FreeVPN.One Chrome Extension Exposed for Screenshot Surveillance

FreeVPN.One Chrome Extension Exposed for Screenshot Surveillance

Cyber Threat RadarA widely installed Chrome extension called FreeVPN.One, boasting over 100,000 installs and a verified badge on the Chrome Web Store, has been exposed for secretly capturing and exfiltrating users’ on-screen activity.

According to researchers at Koi Security, this extension turns your browser into a surveillance tool — screenshotting every page you visit and uploading it to attacker-controlled servers.

FreeVPN.One, marketed as a privacy-enhancing VPN, does the opposite. The tool silently captures full-page screenshots, along with sensitive metadata such as page URLs, tab identifiers, and user IDs. This data is transmitted to a domain controlled by the developer — aitd[.]one — without any user interaction or visible notification.

Researchers found that this behavior began with version 3.1.3 of the extension and escalated further in version 3.1.4, which introduced encryption (AES-256-GCM with RSA key wrapping) to obscure the exfiltrated data from detection tools. This deliberate obfuscation makes it harder for network monitoring systems to flag or block the malicious activity.

The extension’s spying activity is structured in two stages:

  • A content script is injected into every HTTP and HTTPS page the user visits.
  • A background service worker listens for a “captureViewport” signal and initiates screenshot capture.

 

This process starts automatically just 1.1 seconds after a web page loads — before any interaction takes place. That means personal messages, financial dashboards, photos, and other confidential information are captured the moment they appear on-screen.

Misleading Features and Developer Evasion

FreeVPN.One’s developer claims the screenshot feature is part of a “background scan” for security purposes. However, Koi Security documented that screenshots were taken on trusted websites like Google Sheets and banking portals — environments where this feature offers no legitimate protection.

The extension also includes a feature labeled “AI Threat Detector” which, when clicked, captures another full-page screenshot and sends it to a remote server for “analysis.” This UI function appears to be a decoy — as the background surveillance is already well underway long before the user clicks anything.

When pressed for transparency — such as company credentials or code repositories — the developer initially responded to Koi Security’s questions but then ceased communication. The only trace of legitimacy appears to be a generic Wix website (phoenixsoftsol.com) that lacks any verifiable company information.
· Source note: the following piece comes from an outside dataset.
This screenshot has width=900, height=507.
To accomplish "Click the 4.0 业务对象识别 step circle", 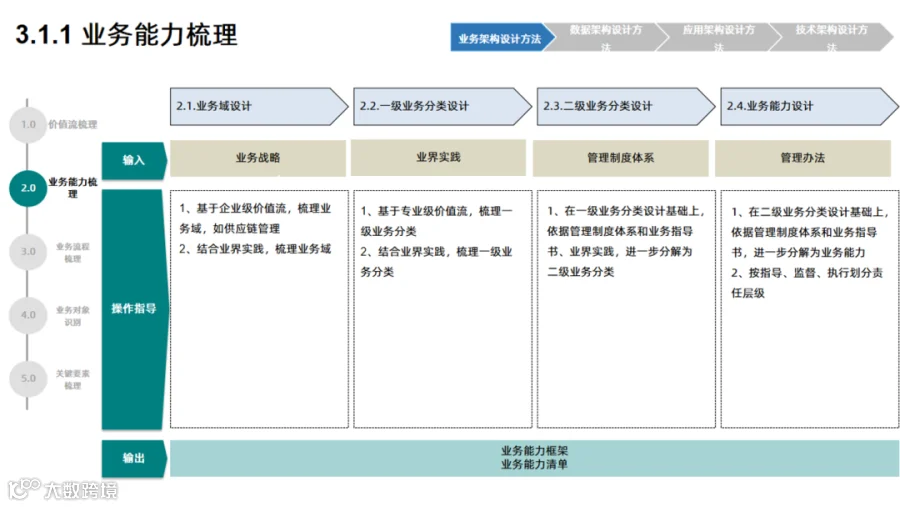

At the time of writing, the extension remains available on the Chrome Web Store, maintaining its verified status.

Why FreeVPN.One Matters for the Broader Cybersecurity Community

This is not a breach in the traditional sense — no one hacked into FreeVPN.One. But it serves as a chilling reminder of how easily legitimate-seeming tools can be weaponized by insiders or bad actors posing as developers. The surveillance capabilities enabled by browser permissions and APIs — particularly Chrome’s captureVisibleTab — should not be underestimated.
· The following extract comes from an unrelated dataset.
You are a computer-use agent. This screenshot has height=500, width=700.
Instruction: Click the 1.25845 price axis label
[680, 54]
Whether by design or through later manipulation, FreeVPN.One evolved from a VPN helper to a silent surveillance platform:

  • It intercepts sensitive user activity across all websites
  • Encrypts the stolen data for stealthy exfiltration
  • Bypasses traditional detection by using native browser functions

 

Most users would never suspect a VPN extension to be the source of a privacy violation. This is precisely what makes FreeVPN.One so dangerous — and why this report is gaining attention across the security industry.
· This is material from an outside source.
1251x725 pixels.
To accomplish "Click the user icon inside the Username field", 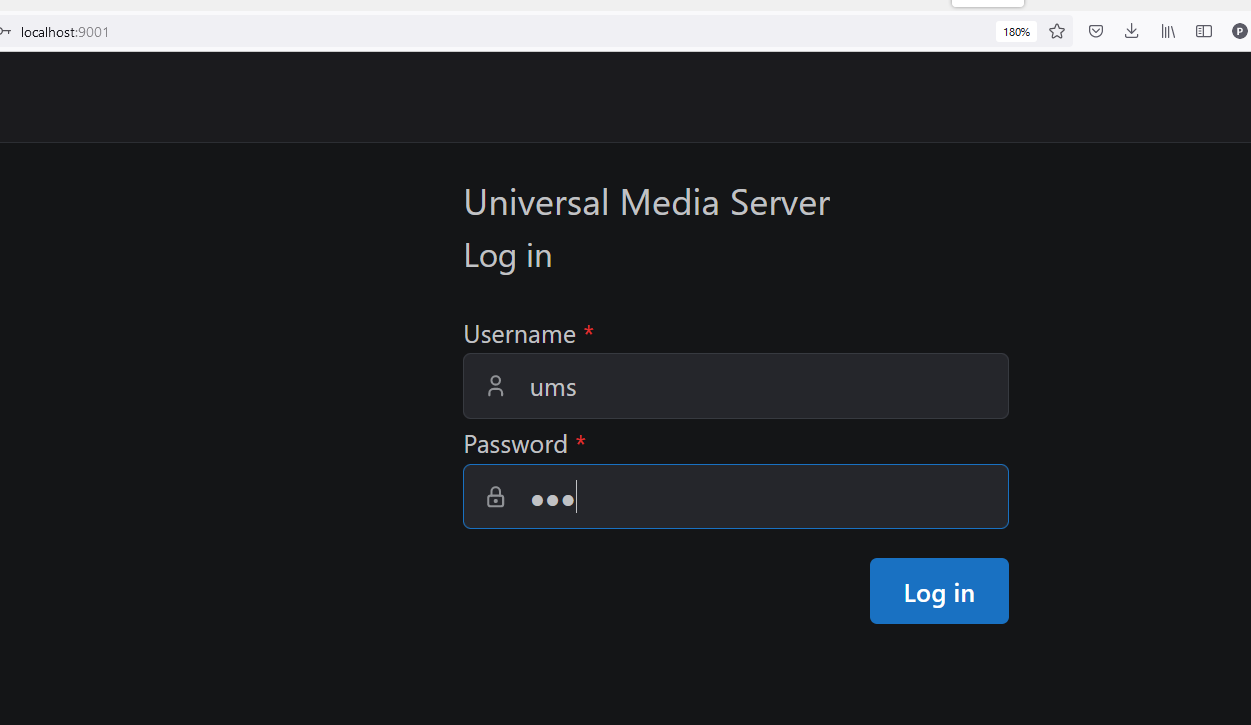I will point(495,385).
SentryBay’s Response to Screen-Based Surveillance Risks

“Whilst not a data breach, it’s a textbook example of how these mechanisms can be exploited,” said Brent Agar, VP Corporate Development & Strategic Partnerships, SentryBay. “A single screenshot might be brushed off. But in the hands of a threat actor, that mechanism can enable mass visual data capture – silently and continuously. At SentryBay, we highlight the importance of securing endpoints against this exact type of risk – not just from external threats, but from insider vulnerabilities introduced through unmanaged extensions and excessive permissions. Browser-level protection is no longer optional – it’s essential.”

This kind of visual exfiltration is no longer theoretical. AI-powered malware now routinely uses OCR (Optical Character Recognition) to scan screenshots, extracting sensitive text and converting it to structured JSON. Names, financial records, IDs, health data — all are at risk.

SentryBay’s Armored Client addresses this directly. It neutralizes screen capture malware by blacking out the visual layer at the system level, making OCR-based attacks useless. By combining this with keystroke encryption and proactive endpoint defense, Armored Client protects global enterprises from exactly these emerging threats.

In an era where on-screen content is as valuable — and vulnerable — as stored files, real protection means defending the endpoint before data can be seen, captured, or stolen.